Geno Smith will send his receivers on seam routes, and if the linebackers get confused in zone coverage, there's going to be open receivers in the middle of the field. 



The secondary is the one unit that has surprised me the most so far. Once thought inexperienced and young, this unit has exceeded all of my expectations. Last week against Ole Miss, the defensive backs forced three interceptions. Can they keep up with Tavon Austin, Stedman Bailey and J.D. Woods? 

If Dee Milliner and Deion Belue (injury status unknown) can keep the receivers in front of them, the Tide should be fine—they just can't give up the big play. So far, they've done a good job of limiting quarterbacks to short-to-intermediate passes. Unfortunately, Smith has no deficiencies in either short-, intermediate- or long-range passes, so while the defensive backs will keep the sideline routes contained, Smith will exploit the middle of the field. 
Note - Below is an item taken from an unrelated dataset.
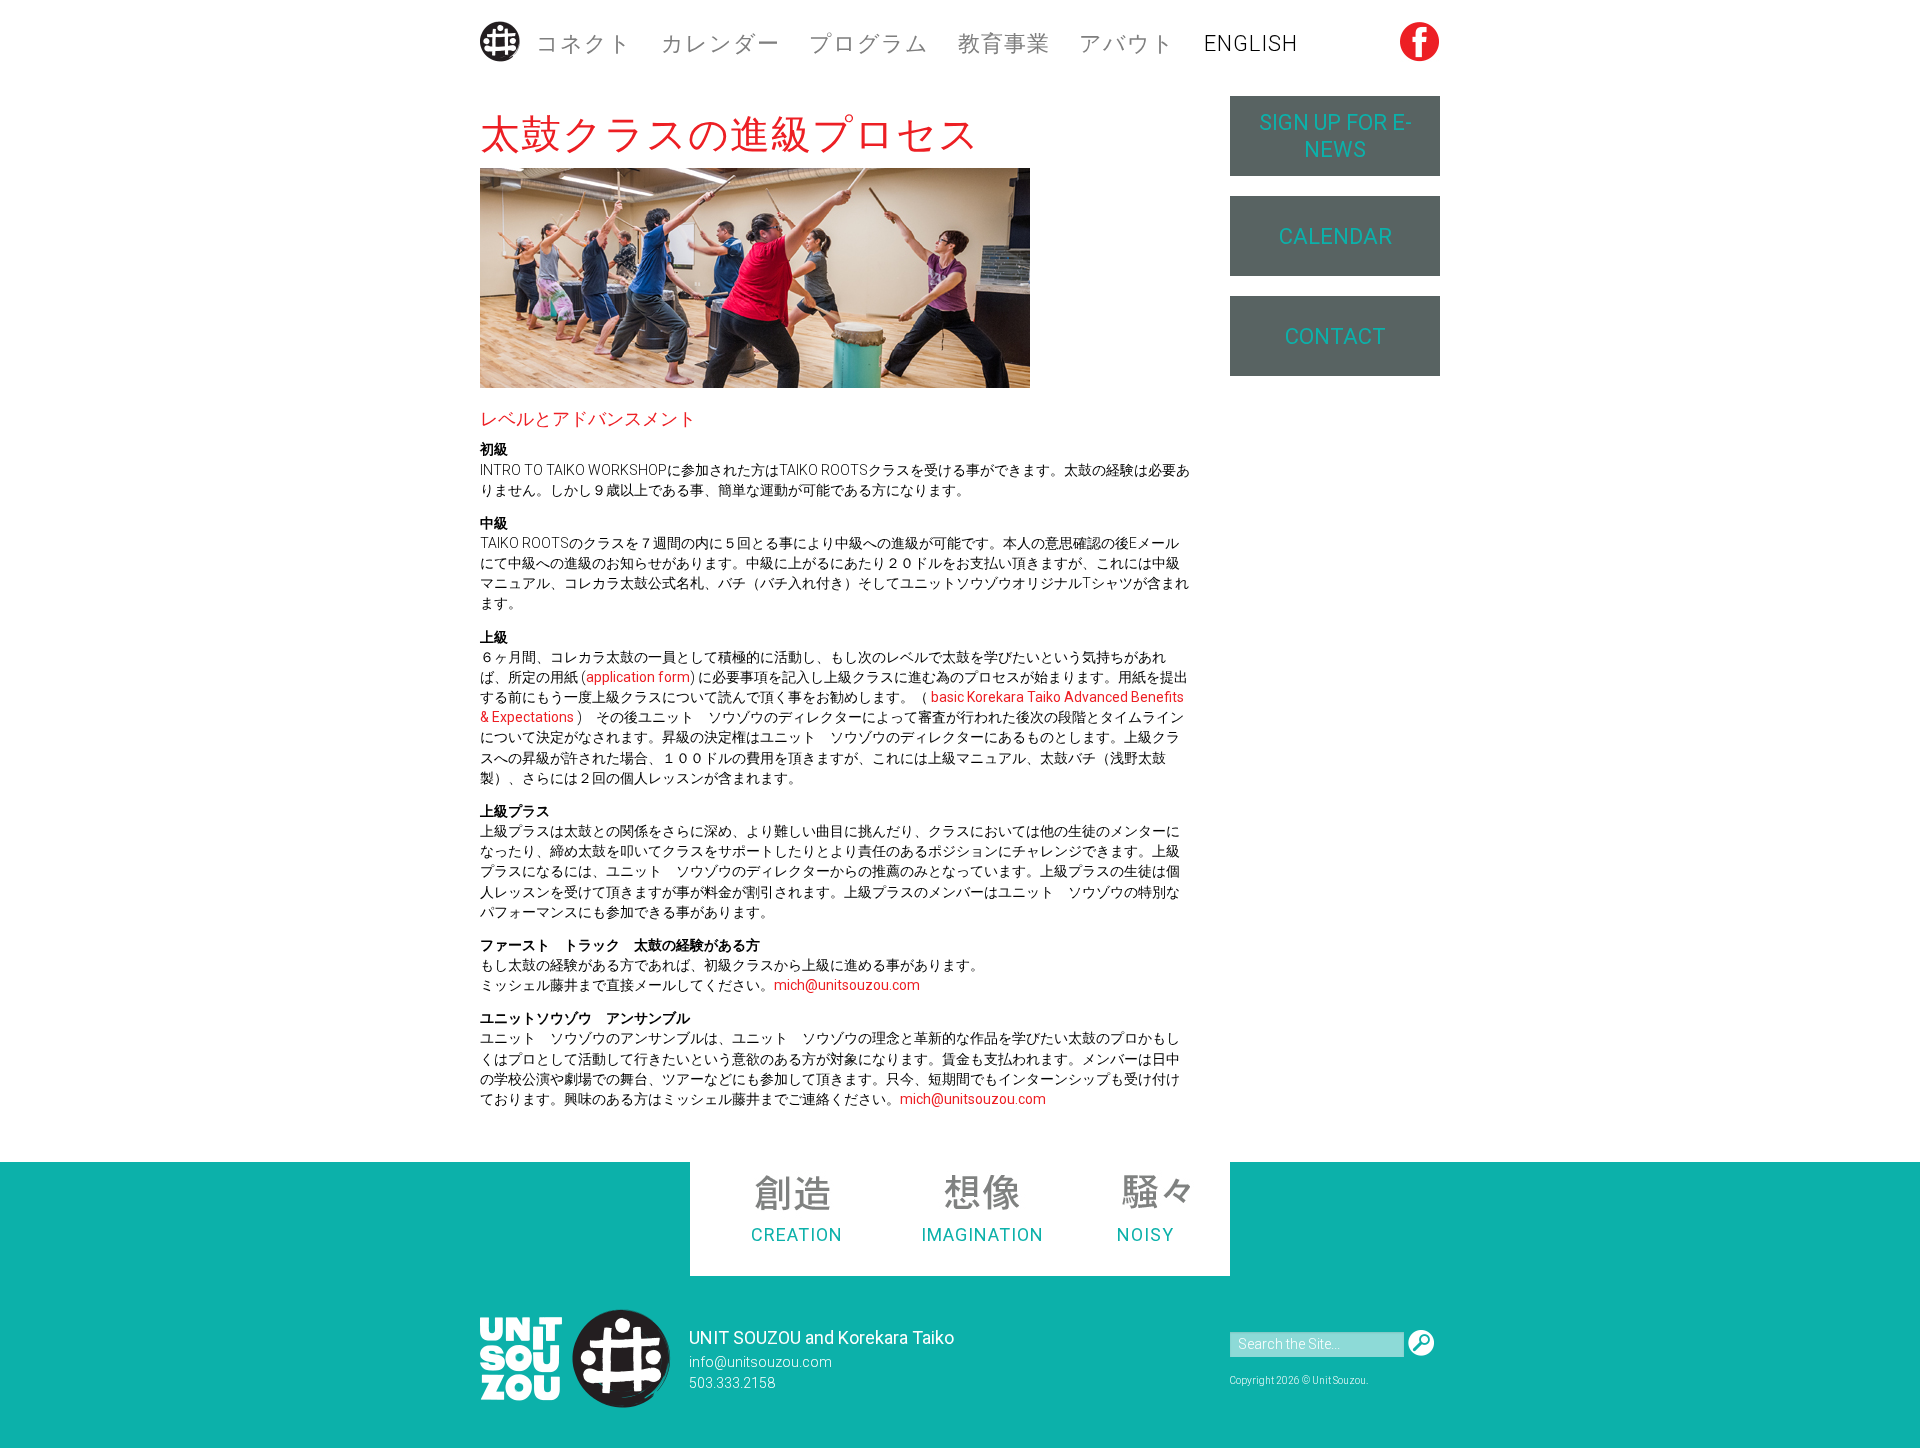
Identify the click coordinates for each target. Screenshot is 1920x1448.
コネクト (584, 43)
Vinnie Sunseri is going to be a very busy safety, especially if the linebackers don't cover their zones against West Virginia's five-receiver sets. 


Rush defense

The rush defense is a strength of this Alabama defense; the Tide give up an average of 65.8 rushing yards per game. That stingy defense should probably frustrate the Mountaineers' running game, which currently averages a paltry 157 yards per game. Why is this so important?

If, and it's a big "if", Alabama can consistently force Smith to throw earlier than he wants, then the Mountaineers will have to run the ball at some point in the game. While West Virginia isn't known for its rushing attack, it could get some pop from Smith on some draw plays. But when you have a one-dimensional offense and that offense has a bad day, you're in trouble. If you can't run the ball, you can't chew up the clock, can't nurse a lead and can't give your defense a rest.



The bottom line is that Smith probably won't have a lot of opportunities for a big play, but he will have some fun in the middle of the field. He'll get some pressure from the line in the first half, and he'll have to throw a lot since the Mountaineers won't be able to run the ball on Alabama.

How fast the linebackers adjust to Smith's audibles will be critical. They will expect a lot of passes, but that could benefit the Mountaineers—some misdirections or draws could yield some big yardage for the Mountaineers when the linebackers key in on receivers.

What's pivotal for Alabama is the second half. How beat up and gassed will the Mountaineers' offensive line be after playing against the Tide's physical line? Alabama should win the war in the trenches, and eventually Smith's pass protection will break down. 

Alabama will be on its heels in the first half, but in the second half it will claim victory in a close game if these two teams face each other for the BCS title.